- Location of Shoal Creek Estates, Missouri
- Coordinates: 37°01′02″N 94°29′36″W﻿ / ﻿37.01722°N 94.49333°W
- Country: United States
- State: Missouri
- County: Newton

Area
- • Total: 0.12 sq mi (0.30 km^{2})
- • Land: 0.12 sq mi (0.30 km^{2})
- • Water: 0 sq mi (0.00 km^{2})
- Elevation: 1,027 ft (313 m)

Population (2020)
- • Total: 107
- • Density: 937.3/sq mi (361.89/km^{2})
- Time zone: UTC-6 (Central (CST))
- • Summer (DST): UTC-5 (CDT)
- FIPS code: 29-67632
- GNIS feature ID: 2397660

= Shoal Creek Estates, Missouri =

Shoal Creek Estates is a village in Newton County, Missouri, United States. As of the 2020 census, Shoal Creek Estates had a population of 107. It is part of the Joplin, Missouri Metropolitan Statistical Area.
==Geography==
Shoal Creek Estates is located at (37.018662, -94.494721).

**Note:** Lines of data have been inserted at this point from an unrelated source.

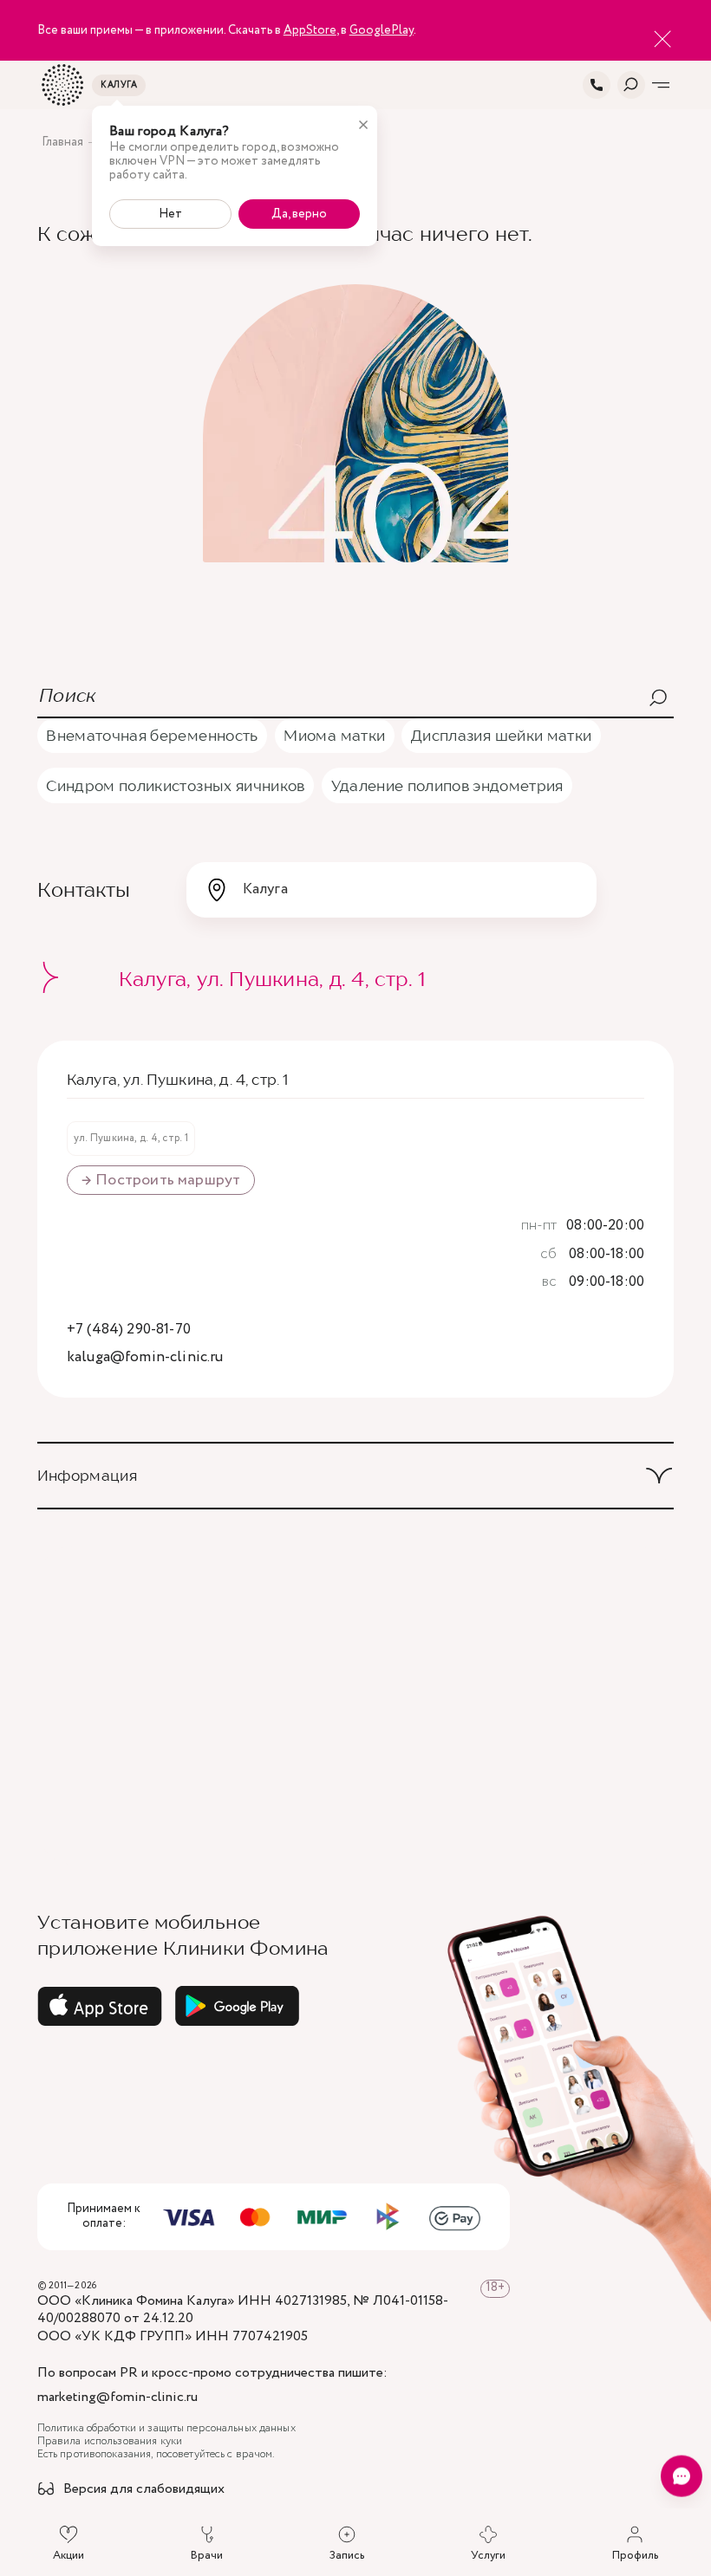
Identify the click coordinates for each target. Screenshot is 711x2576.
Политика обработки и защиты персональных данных (166, 2429)
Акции (68, 2555)
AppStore (310, 30)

According to the United States Census Bureau, the village has a total area of 0.11 sqmi, all land.

==Demographics==

Historical population
| Census | Pop. | Note | %± |
| 1980 | 89 |  | — |
| 1990 | 21 |  | −76.4% |
| 2000 | 51 |  | 142.9% |
| 2010 | 96 |  | 88.2% |
| 2020 | 107 |  | 11.5% |
U.S. Decennial Census

===2010 census===
As of the census of 2010, there were 96 people, 35 households, and 29 families living in the village. The population density was 872.7 PD/sqmi. There were 35 housing units at an average density of 318.2 /sqmi. The racial makeup of the village was 95.8% White, 2.1% African American, and 2.1% from two or more races. Hispanic or Latino of any race were 5.2% of the population.

There were 35 households, of which 37.1% had children under the age of 18 living with them, 71.4% were married couples living together, 2.9% had a female householder with no husband present, 8.6% had a male householder with no wife present, and 17.1% were non-families. 14.3% of all households were made up of individuals, and 2.9% had someone living alone who was 65 years of age or older. The average household size was 2.74 and the average family size was 3.00.

The median age in the village was 43 years. 26% of residents were under the age of 18; 2.1% were between the ages of 18 and 24; 27.1% were from 25 to 44; 28.2% were from 45 to 64; and 16.7% were 65 years of age or older. The gender makeup of the village was 51.0% male and 49.0% female.

===2000 census===
At the 2000 census, there were 51 people, 19 households and 17 families living in the town. The population density was 489.1 PD/sqmi. There were 21 housing units at an average density of 201.4 /sqmi. The racial makeup of the town was 92.16% White, 1.96% Native American, and 5.88% from two or more races. Hispanic or Latino of any race were 3.92% of the population.

There were 19 households, of which 42.1% had children under the age of 18 living with them, 89.5% were married couples living together, and 5.3% were non-families. No households were made up of individuals, and none had someone living alone who was 65 years of age or older. The average household size was 2.68 and the average family size was 2.67.

Age distribution was 25.5% under the age of 18, 33.3% from 25 to 44, 19.6% from 45 to 64, and 21.6% who were 65 years of age or older. The median age was 39 years. For every 100 females, there were 104.0 males. For every 100 females age 18 and over, there were 100.0 males.

The median household income was $77,394, and the median family income was $101,585. Males had a median income of $85,000 versus $28,125 for females. The per capita income for the town was $41,970. None of the population and none of the families were below the poverty line.

==Education==
The school district is Joplin School District. Zoned schools include: Stapleton Elementary School and South Middle School, with all school district residents zoned to Joplin High School.